Issue 1: January/February

CJR Voices
That's Television!

The news is a stage, the stage is the news

Two swallows don’t make a summer, of course, but still, they may be more than mere coincidence. In the space of seven November days, two small stories flitted across the air that, while seemingly unrelated, shared similar markings. Each involved the manipulation by a cable news network of a political debate it was covering, and the deliberate effort to bring showbiz values into the news.

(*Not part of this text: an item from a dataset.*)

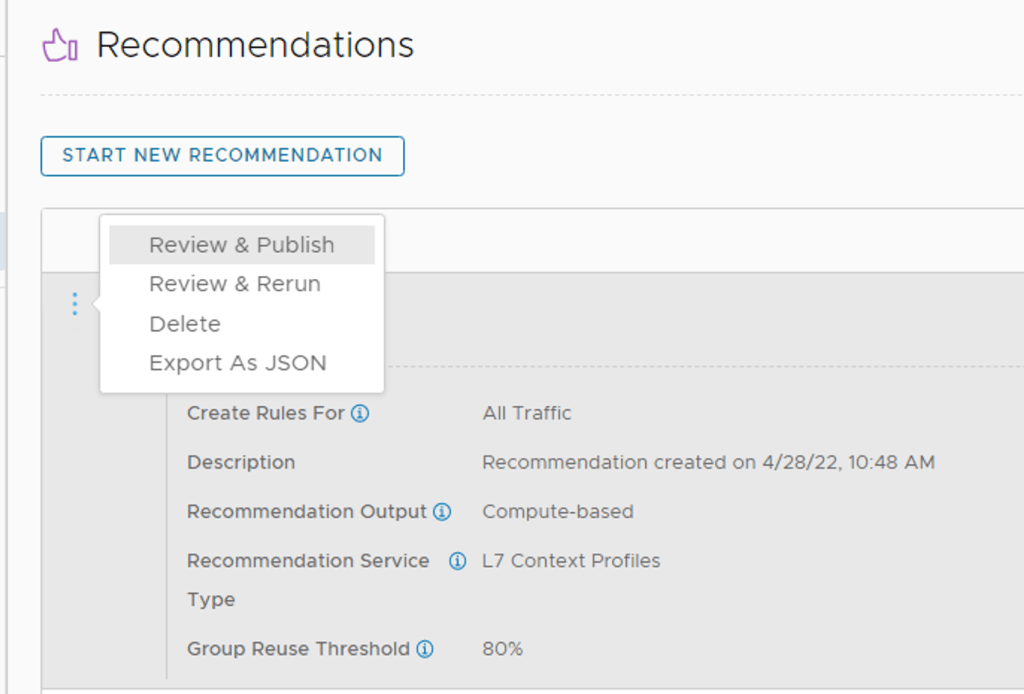Image resolution: width=1024 pixels, height=694 pixels.
Task: Click the thumbs-up Recommendations icon
Action: [60, 45]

As the Senate was gearing up for its marathon debate over President Bush’s nominees for judgeships, so too was Fox News — as was made clear in a memo sent earlier that day by Majority Leader Bill Frist’s staff assistant to his colleagues in the offices of fellow Republican senators. Urging them to “get your boss to S230 on time,” the memo explained that “Brit Hume at 6 would love to open with all our 51 senators walking onto the floor — the producer wants to know will we walk in exactly at 6:02 when the show starts so they get it live to open Brit Hume’s show?” (The idea for a “stay-up-all-night” session “like those of yesteryear” appears to have sprung from an editorial published last spring in The Weekly Standard, Fox’s sibling; it was pushed again by anchors Hume and Tony Snow in an October interview with Frist.)

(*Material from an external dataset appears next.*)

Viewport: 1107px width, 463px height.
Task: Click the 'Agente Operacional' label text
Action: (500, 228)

Meanwhile, CNN, gearing up for its Rock the Vote debate among eight Democratic presidential candidates before an audience of eighteen-to-thirty-year-olds in Boston, was also bent on ensuring a good show. Concerned that the content might be a bit heavy on substance and a bit light on sizzle — and no doubt aware of that dramatic moment in a previous campaign season when a presidential candidate had been asked a question about his preference in underwear — a CNN producer managed to persuade a Brown University student, who had hoped to ask a serious question about technology, to pose instead, and against her better judgment, what the producer later described as a more “light-hearted” question to the candidates: Do you prefer Macs or PCs?

However understandable the impulse, the temptation to direct the news in the interest of making it more appealing is always a dangerous business, and particularly so when it comes to political news. Even trivial manipulations can compromise the integrity of the news event — and further validate the public’s distrust when the manipulations come to light. And come to light they do: in the case of Fox, the memo was leaked to the Washington weekly The Hill; in the case of CNN, the used student described publicly what had happened, in self-defense against the excoriations of the Brown community for having wasted an opportunity with that really dumb question.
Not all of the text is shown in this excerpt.